**WHAT THE TASK ASKS**
For each line of the listing that contains "computer", make a copy and return it.

**EXERCISE INPUTS**
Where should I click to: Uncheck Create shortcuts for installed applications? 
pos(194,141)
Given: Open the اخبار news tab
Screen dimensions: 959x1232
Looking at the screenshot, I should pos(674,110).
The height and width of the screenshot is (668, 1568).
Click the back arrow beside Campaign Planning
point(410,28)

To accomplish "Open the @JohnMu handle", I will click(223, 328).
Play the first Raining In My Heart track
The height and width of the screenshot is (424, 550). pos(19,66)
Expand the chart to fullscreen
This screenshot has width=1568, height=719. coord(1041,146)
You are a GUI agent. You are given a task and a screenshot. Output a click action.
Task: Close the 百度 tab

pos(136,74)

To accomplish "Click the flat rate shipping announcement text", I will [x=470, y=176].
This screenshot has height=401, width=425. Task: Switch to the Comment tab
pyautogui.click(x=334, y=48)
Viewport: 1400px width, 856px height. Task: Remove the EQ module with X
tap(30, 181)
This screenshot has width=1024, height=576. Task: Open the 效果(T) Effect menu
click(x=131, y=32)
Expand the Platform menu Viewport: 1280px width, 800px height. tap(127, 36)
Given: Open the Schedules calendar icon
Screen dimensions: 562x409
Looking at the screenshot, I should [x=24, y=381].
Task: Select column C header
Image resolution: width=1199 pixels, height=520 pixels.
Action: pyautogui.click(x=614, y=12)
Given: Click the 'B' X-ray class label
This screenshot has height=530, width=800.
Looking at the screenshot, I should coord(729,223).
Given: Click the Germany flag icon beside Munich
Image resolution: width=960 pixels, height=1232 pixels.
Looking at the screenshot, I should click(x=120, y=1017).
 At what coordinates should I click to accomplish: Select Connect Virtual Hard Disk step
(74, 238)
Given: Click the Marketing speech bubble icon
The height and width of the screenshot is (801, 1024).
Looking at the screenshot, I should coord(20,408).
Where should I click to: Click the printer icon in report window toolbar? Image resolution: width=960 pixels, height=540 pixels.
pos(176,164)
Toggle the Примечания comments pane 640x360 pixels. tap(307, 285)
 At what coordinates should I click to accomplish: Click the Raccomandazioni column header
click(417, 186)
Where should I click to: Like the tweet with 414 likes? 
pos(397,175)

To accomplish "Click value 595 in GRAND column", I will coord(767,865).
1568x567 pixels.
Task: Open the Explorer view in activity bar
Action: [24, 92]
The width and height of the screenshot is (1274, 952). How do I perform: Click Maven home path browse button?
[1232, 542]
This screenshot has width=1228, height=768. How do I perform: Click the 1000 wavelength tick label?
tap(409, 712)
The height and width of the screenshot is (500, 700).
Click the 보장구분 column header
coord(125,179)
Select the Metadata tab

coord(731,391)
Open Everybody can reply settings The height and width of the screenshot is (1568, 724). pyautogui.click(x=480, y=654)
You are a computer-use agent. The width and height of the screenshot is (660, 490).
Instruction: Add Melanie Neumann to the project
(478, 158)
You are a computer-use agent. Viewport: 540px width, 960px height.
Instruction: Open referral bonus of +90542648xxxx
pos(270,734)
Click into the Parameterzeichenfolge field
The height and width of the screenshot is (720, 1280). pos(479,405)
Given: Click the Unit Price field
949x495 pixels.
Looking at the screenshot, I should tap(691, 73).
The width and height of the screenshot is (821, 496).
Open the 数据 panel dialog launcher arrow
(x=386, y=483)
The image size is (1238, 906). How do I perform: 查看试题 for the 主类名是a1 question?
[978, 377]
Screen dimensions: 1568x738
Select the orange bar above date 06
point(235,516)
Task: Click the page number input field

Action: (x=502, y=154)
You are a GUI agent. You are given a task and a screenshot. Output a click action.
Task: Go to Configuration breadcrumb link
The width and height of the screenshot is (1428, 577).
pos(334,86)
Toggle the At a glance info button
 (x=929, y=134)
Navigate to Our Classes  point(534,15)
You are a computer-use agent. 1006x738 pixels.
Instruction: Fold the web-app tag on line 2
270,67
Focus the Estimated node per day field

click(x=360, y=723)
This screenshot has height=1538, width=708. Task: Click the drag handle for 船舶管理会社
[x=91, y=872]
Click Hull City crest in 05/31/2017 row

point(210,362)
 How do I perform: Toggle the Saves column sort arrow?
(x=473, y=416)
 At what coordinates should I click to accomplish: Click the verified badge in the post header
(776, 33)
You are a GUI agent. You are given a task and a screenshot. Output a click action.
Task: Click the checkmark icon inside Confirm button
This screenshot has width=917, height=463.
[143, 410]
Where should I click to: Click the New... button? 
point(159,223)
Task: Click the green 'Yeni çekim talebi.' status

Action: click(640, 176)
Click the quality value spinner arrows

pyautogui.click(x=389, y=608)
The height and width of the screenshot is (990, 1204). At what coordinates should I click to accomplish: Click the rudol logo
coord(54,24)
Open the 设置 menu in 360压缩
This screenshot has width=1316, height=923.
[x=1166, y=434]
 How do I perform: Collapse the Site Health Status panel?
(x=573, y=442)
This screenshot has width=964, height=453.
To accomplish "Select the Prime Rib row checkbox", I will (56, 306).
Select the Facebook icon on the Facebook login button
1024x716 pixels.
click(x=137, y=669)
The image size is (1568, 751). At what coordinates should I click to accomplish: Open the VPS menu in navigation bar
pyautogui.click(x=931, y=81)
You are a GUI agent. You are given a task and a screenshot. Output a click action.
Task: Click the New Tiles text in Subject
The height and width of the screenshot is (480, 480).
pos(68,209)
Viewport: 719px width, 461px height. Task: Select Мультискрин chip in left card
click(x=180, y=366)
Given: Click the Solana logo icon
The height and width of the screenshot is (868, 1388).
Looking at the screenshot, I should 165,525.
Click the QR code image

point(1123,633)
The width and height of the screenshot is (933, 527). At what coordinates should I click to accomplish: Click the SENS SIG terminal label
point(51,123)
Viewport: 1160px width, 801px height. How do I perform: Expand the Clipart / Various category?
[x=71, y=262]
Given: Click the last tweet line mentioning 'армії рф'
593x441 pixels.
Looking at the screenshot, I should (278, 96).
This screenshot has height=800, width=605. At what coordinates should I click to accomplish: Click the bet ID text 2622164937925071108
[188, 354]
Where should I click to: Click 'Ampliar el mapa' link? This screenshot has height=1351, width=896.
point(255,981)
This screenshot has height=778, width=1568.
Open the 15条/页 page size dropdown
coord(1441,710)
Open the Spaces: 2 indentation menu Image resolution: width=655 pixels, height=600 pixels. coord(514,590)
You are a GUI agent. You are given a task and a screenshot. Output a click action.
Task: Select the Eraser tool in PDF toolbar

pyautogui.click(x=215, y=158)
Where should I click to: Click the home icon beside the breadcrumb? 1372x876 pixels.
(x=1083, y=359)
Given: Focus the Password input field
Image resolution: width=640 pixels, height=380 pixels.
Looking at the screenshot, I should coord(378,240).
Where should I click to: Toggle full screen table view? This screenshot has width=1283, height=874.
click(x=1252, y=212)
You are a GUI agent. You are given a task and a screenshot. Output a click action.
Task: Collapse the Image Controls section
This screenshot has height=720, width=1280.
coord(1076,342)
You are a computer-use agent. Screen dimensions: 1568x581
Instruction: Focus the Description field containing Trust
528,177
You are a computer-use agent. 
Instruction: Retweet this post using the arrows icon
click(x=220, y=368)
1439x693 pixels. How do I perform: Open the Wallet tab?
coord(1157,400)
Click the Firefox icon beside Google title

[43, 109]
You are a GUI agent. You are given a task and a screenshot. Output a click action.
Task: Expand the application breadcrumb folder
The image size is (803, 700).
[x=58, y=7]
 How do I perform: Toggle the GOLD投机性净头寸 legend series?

**OUTPUT FOR THIS TASK**
You are a computer-use agent. The width and height of the screenshot is (660, 490).
You are a computer-use agent. Viewport: 540px width, 960px height.
You are a computer-use agent. 1006x738 pixels.
You are a computer-use agent. Screen dimensions: 1568x581
You are a computer-use agent. 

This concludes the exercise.